Description of the task -
Retype, word for word, every line of the records below starting at the one that contains "Given: Select the Radio tab header" and ending at the one that contains "Given: Click the yellow 64.35 SMA value label"; include both of those lines and nothing more.

Source data -
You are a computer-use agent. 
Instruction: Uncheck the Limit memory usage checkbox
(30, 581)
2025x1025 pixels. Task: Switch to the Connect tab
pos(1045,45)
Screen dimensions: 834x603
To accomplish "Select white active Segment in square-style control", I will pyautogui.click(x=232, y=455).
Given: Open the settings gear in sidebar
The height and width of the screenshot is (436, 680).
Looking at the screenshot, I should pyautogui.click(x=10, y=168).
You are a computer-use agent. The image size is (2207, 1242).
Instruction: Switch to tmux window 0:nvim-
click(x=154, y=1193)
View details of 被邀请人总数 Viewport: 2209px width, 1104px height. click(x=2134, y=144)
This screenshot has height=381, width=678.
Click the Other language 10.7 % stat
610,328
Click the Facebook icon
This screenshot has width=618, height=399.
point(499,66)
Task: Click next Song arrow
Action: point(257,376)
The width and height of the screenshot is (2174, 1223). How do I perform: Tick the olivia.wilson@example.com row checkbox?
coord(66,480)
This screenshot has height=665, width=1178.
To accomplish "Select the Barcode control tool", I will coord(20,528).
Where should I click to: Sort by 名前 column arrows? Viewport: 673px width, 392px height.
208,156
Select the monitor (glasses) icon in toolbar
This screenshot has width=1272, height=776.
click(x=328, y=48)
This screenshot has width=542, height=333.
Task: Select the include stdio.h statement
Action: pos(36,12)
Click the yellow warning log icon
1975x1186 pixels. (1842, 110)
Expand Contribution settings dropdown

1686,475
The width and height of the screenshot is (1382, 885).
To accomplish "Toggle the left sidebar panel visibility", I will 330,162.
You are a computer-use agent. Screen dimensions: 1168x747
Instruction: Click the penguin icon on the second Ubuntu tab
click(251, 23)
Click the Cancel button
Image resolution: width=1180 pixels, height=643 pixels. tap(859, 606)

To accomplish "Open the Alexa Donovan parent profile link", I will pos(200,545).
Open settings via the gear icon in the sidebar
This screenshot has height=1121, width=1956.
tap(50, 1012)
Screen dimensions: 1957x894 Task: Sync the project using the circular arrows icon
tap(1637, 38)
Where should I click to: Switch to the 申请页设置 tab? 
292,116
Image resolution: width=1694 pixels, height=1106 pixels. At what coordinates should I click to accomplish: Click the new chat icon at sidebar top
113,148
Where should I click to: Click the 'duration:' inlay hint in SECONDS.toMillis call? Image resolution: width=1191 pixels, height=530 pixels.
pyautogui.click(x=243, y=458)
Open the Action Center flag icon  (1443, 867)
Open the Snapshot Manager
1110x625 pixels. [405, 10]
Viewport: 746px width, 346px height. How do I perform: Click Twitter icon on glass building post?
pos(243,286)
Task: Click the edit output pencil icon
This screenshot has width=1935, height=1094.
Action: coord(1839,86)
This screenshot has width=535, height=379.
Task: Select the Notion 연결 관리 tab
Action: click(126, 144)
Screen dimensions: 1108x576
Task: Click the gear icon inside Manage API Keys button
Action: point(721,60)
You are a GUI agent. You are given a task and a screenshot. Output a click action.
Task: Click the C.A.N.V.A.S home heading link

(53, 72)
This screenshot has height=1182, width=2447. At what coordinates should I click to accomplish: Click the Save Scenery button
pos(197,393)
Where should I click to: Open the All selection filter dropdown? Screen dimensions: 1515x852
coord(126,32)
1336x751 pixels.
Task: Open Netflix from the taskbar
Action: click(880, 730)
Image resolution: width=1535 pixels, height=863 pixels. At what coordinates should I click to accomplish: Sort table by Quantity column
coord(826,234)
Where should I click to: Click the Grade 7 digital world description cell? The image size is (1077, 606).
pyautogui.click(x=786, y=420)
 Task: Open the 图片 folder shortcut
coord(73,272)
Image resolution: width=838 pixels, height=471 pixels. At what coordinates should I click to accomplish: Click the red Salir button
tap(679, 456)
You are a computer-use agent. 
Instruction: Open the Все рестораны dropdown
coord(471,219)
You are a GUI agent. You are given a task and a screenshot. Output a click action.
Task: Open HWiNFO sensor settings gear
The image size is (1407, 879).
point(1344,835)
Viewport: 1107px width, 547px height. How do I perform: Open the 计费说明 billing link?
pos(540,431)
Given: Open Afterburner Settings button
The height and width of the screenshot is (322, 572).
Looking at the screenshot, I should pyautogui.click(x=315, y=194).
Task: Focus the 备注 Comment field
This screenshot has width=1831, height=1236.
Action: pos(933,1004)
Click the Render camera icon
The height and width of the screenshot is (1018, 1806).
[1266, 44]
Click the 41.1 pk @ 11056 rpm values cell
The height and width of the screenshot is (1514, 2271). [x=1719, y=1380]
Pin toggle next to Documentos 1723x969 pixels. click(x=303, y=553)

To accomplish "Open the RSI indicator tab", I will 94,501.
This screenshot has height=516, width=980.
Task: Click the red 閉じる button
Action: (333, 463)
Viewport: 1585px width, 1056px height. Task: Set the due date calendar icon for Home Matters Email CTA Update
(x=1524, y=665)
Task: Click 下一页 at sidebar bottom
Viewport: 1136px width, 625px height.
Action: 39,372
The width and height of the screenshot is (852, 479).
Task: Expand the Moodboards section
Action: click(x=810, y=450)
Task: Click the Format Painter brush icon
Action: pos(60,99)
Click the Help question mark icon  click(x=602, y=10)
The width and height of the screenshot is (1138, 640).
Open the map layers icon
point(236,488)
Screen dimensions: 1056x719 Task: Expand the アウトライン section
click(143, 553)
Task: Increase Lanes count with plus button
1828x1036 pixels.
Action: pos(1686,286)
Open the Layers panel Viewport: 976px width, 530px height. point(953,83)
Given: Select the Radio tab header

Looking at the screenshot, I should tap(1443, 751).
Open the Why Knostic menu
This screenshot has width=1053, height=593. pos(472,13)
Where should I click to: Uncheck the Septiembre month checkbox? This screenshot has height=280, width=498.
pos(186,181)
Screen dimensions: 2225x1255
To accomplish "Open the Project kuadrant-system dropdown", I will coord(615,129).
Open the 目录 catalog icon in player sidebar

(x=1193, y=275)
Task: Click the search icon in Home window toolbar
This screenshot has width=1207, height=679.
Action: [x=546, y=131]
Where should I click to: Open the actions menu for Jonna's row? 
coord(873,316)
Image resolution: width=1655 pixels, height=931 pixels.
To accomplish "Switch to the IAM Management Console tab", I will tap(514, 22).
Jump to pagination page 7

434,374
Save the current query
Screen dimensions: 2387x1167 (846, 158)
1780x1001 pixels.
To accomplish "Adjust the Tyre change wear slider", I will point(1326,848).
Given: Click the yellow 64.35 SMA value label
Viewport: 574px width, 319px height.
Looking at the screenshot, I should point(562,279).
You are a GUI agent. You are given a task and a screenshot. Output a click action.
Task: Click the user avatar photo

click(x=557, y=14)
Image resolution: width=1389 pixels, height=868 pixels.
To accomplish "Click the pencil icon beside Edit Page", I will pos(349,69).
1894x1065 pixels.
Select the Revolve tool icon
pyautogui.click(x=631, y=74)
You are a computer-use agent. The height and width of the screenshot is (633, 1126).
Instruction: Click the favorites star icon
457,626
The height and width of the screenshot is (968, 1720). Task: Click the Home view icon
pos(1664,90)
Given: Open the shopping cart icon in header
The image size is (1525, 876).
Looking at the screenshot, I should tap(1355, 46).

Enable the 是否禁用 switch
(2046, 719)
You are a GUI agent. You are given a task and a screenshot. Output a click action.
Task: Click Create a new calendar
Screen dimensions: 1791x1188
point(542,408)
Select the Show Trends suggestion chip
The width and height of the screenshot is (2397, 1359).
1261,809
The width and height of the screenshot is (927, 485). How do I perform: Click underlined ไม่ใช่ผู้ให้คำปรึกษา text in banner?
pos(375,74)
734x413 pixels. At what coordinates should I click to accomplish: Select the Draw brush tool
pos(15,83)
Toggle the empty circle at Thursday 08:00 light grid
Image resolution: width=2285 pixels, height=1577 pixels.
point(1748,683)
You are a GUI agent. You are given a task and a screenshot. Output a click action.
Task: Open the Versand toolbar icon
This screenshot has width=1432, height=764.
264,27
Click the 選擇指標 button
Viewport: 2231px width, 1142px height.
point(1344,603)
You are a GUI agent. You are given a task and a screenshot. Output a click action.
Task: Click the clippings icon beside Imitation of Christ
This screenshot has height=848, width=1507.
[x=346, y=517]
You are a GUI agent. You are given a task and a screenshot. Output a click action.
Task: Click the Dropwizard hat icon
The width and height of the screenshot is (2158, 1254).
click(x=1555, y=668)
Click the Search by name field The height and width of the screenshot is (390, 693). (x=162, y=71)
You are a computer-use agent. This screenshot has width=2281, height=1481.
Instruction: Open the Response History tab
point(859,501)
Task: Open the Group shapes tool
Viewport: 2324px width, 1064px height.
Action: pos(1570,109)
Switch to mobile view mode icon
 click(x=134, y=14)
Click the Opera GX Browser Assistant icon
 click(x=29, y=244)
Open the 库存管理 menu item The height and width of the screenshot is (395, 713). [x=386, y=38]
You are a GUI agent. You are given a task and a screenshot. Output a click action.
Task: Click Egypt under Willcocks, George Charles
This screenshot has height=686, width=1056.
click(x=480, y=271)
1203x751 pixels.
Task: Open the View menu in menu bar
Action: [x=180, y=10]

Answer box -
Given: Select the Radio tab header

Looking at the screenshot, I should tap(1443, 751).
Open the Why Knostic menu
This screenshot has width=1053, height=593. pos(472,13)
Where should I click to: Uncheck the Septiembre month checkbox? This screenshot has height=280, width=498.
pos(186,181)
Screen dimensions: 2225x1255
To accomplish "Open the Project kuadrant-system dropdown", I will coord(615,129).
Open the 目录 catalog icon in player sidebar

(x=1193, y=275)
Task: Click the search icon in Home window toolbar
This screenshot has width=1207, height=679.
Action: [x=546, y=131]
Where should I click to: Open the actions menu for Jonna's row? 
coord(873,316)
Image resolution: width=1655 pixels, height=931 pixels.
To accomplish "Switch to the IAM Management Console tab", I will tap(514, 22).
Jump to pagination page 7

434,374
Save the current query
Screen dimensions: 2387x1167 (846, 158)
1780x1001 pixels.
To accomplish "Adjust the Tyre change wear slider", I will point(1326,848).
Given: Click the yellow 64.35 SMA value label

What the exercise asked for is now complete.